Alors que la nécessité d’un développement des transports de masse se fait de plus en plus sentir chez les populations du continent noir qui s’urbanisent davantage, de nombreux pays misent sur la réhabilitation ou la construction de nouvelles lignes ferroviaires. S’il est indéniable que le train peut faciliter le déplacement des personnes et des biens, son financement ne saurait, en l’état actuel des choses, être pris en charge par les seuls budgets nationaux des États, d’où l’urgence de trouver des ressources alternatives pour remettre le train sur les rails.

Le TER a la gare de Dakar le 15 janvier 2019
Le Train express régional Dakar-AIBD reliant la gare de Dakar à la ville de Diamniadio et prévue pour atteindre l’aéroport international Blaise-Diagne ainsi que de villes nouvelles dans l’arrière-pays.

En Afrique, il y a longtemps que la roue a tourné en faveur de la route pour le transport des marchandises et des personnes. Le train, autrefois moyen de déplacement emblématique dans certaines parties du continent, a été relégué au second plan au fil des ans. L’espoir suscité par les ajustements structurels des années 1990, ayant conduit à la privatisation de plusieurs lignes ferroviaires, n’a été qu’un feu de paille.


Par Jean-Paul Kaboré


Le départ des bailleurs de fonds internationaux a dégradé la situation financière des concessionnaires privés, affectant directement les infrastructures. Aujourd’hui encore, les rails du continent noir souffrent d’un retard manifeste en matière de réhabilitation et d’extension, selon l’Union Internationale des Chemins de fer (UIC).

« Le réseau ferroviaire africain est estimé, à ce jour, à environ 90.000 km sur une superficie de 30,2 millions de km², soit une densité d’environ 3,4 km pour 1000 km². Au niveau mondial, il ne représente que 6 % du réseau, 2 % du trafic de voyageurs, 2 à 20 % du fret et son indice de compétitivité n’est que de 2,5/7 », a expliqué le président de la région Afrique à l’UIC, le Marocain Mohamed Khlie.

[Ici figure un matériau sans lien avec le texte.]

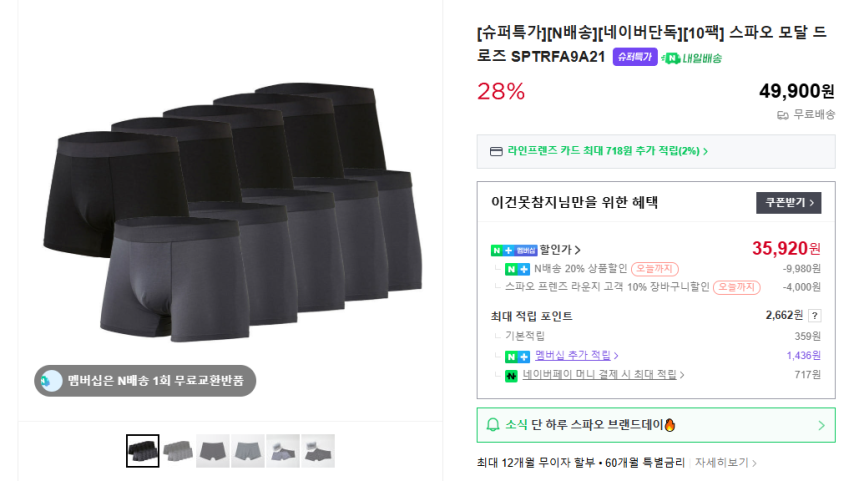Expand the 할인가 discount details chevron
This screenshot has width=849, height=481.
click(x=578, y=250)

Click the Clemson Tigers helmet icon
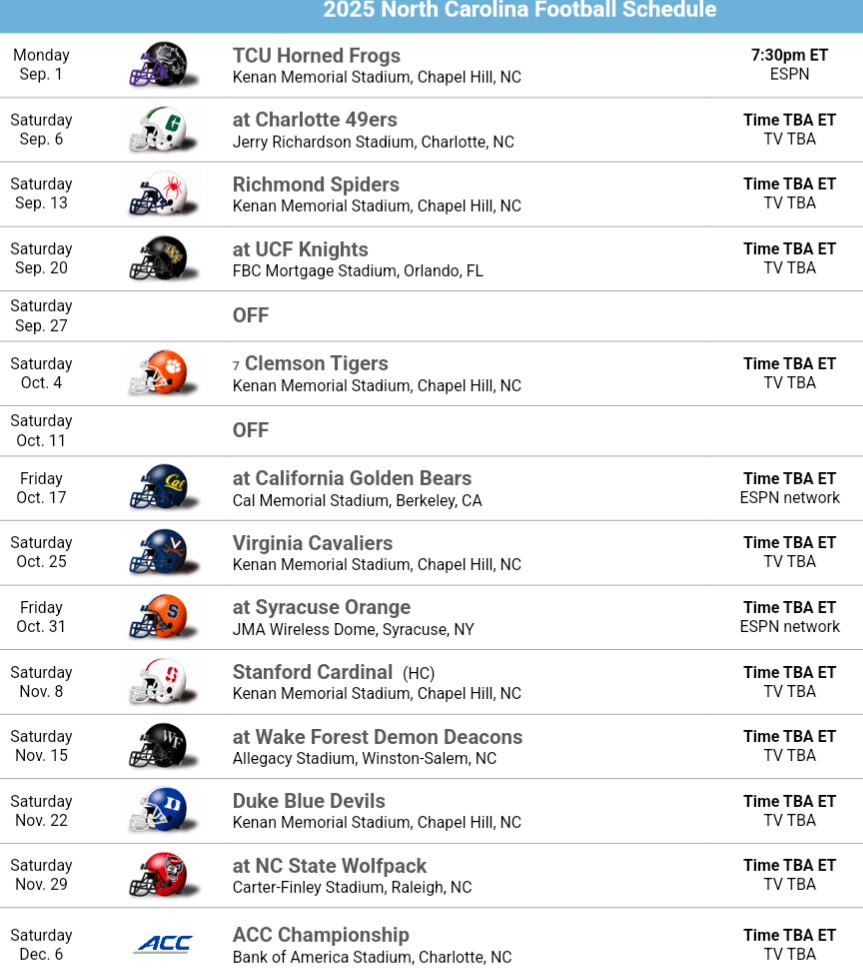pos(158,373)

Ce faible positionnement au plan mondial est dû à moult facteurs. Le choix des colons de doter chaque pays d’une voie ferrée distincte, pour transporter les matières premières (ressources minérales, bois, produits tropicaux…) de l’intérieur vers les ports à destination des métropoles européennes, en est le principal.

« Le réseau ferroviaire africain est vétuste et connaît une faible interconnexion qui accroît les délais et le coût de transport des marchandises. À cela s’ajoute la disparité des largeurs d’écartement des rails dont trois différentes sortes cohabitent : écartement cap (1,067 m, 61,3 %), écartement mètre (1,000 m, 19,2 %) et écartement standard (1,435 m, 14,5 %). Cette situation empêche une intégration physique des réseaux au sein des régions et du continent », a indiqué à Tama Média l’ingénieur et économiste des transports, le Béninois Adebayo Samson Balogoun.

Adebayo Balogoun
Adebayo Samson Balogoun, ingénieur et économiste béninois des transports.

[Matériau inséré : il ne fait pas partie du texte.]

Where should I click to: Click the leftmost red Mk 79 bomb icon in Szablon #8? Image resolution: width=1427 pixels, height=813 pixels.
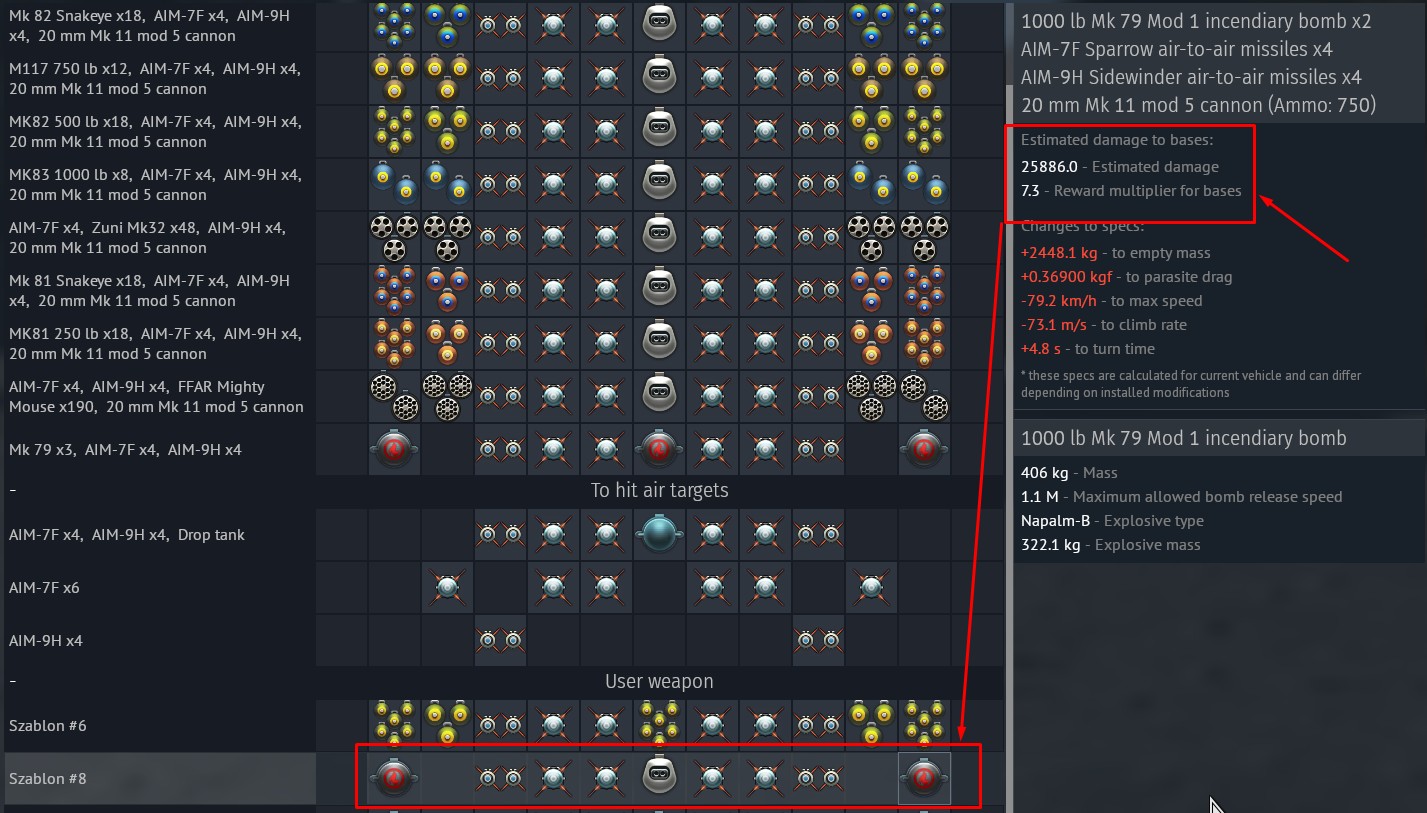tap(393, 778)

Le renouveau contre l’argument de la rentabilité

Face à cette situation et convaincus que le rail reste le meilleur moyen pour désenclaver le continent et faciliter l’accès à ses ressources, les dirigeants africains ont multiplié, ces dernières années, les projets. D’abord concentrés en Afrique australe et de l’Est avec notamment l’axe

Mombasa-Kampala-Kigali-Djouba, ils ont gagné l’Afrique de l’Ouest où, à côté des mégas projets nigérians, les axes Dakar-Bamako ou encore le Transsahélien, devant relier la Côte d’Ivoire au Bénin en passant par le Burkina Faso et le Niger, tentent de se frayer un chemin.

À l’échelle nationale, des efforts sont également consentis pour redynamiser le transport des passagers, mais aussi le raccordement des ports aux sites d’extraction des ressources naturelles.

Mais ce processus se heurte malheureusement à la faible adhésion des partenaires techniques et financiers. « Plusieurs raisons peuvent justifier cela telles que le montant élevé des investissements à mobiliser, les faibles volumes de trafic, la faible productivité des actifs, une approche marketing inadéquate par rapport à la demande en transport, le manque de lisibilité de management des compagnies de chemin de fer, la non-compétitivité des prestations de services, l’absence d’innovation, d’investissement, d’organisation et d’une stratégie commerciale crédible, la présence monopolistique de l’État dans la gestion des compagnies de chemin de fer », a souligné M. Balogoun.

À ces contraintes se greffent, d’après l’ingénieur, la forte concurrence de la route, le manque de cadre adapté de mobilisation des financements, une insuffisance en matière de stratégies d’intégration des transports, une politique de développement régional qui ne tient pas compte d’une meilleure intégration possible entre le transport ferroviaire et la création d’activités économiques dans les domaines agricoles, miniers et industriels.

train afrique de louest
Des passagers montent dans le train destination de Kano à la gare de Minna au Nigeria, le 9 mars 2013.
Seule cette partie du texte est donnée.